Records drawn from a dataset:
·····

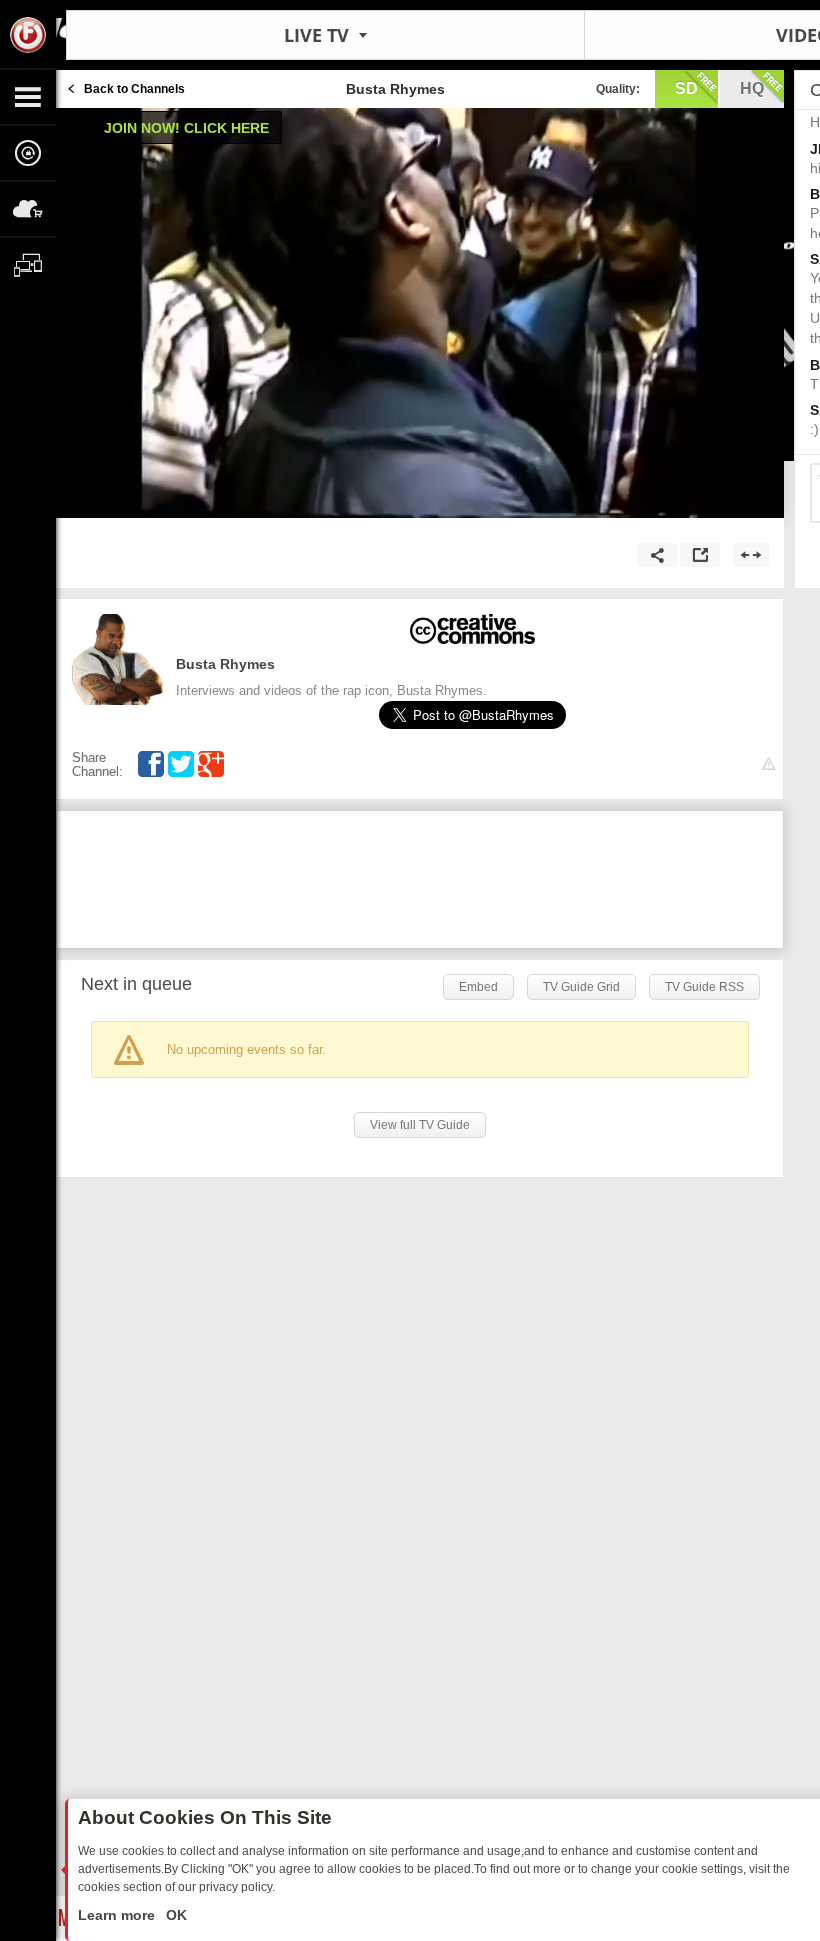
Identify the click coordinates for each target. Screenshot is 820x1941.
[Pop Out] (700, 555)
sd (686, 88)
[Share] (657, 555)
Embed (478, 987)
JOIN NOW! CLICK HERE (186, 128)
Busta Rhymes (225, 664)
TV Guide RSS (704, 987)
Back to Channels (134, 89)
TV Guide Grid (581, 987)
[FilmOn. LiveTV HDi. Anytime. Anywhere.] (28, 34)
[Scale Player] (751, 555)
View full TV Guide (420, 1125)
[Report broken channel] (768, 764)
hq (752, 88)
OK (174, 1915)
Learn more (118, 1915)
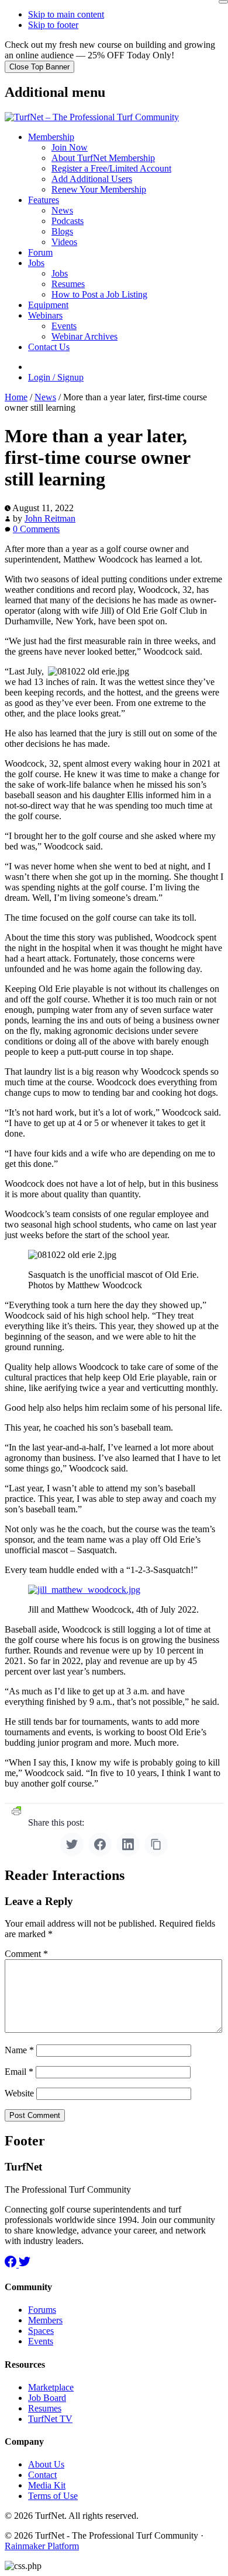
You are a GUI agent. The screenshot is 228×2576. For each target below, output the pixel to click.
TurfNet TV (50, 2419)
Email (19, 2072)
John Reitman (50, 518)
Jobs (36, 263)
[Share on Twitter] (72, 1844)
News (62, 210)
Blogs (62, 231)
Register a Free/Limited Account (111, 168)
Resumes (68, 284)
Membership (51, 137)
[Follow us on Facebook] (12, 2264)
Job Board (47, 2398)
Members (45, 2320)
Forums (42, 2310)
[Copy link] (156, 1844)
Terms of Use (53, 2496)
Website (19, 2093)
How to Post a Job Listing (99, 294)
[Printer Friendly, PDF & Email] (16, 1810)
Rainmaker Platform (42, 2546)
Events (64, 326)
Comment (26, 1954)
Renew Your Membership (98, 189)
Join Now (69, 147)
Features (43, 200)
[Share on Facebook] (100, 1844)
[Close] (223, 2)
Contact (42, 2475)
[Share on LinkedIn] (128, 1844)
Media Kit (46, 2485)
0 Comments (36, 529)
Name (19, 2050)
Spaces (41, 2331)
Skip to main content (66, 14)
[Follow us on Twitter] (24, 2264)
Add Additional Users (91, 179)
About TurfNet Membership (103, 158)
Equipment (48, 305)
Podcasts (67, 221)
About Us (46, 2464)
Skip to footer (53, 25)
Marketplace (51, 2387)
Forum (40, 252)
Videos (64, 242)
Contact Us (49, 347)
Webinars (45, 315)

·····

Exercise brief
Retype the portion of the data above that starts on the line with "Forums (42, 2310)" and finishes on the line with "Renew Your Membership (98, 189)", including both of those lines.

Response
Forums (42, 2310)
[Copy link] (156, 1844)
Terms of Use (53, 2496)
Website (19, 2093)
How to Post a Job Listing (99, 294)
[Printer Friendly, PDF & Email] (16, 1810)
Rainmaker Platform (42, 2546)
Events (64, 326)
Comment (26, 1954)
Renew Your Membership (98, 189)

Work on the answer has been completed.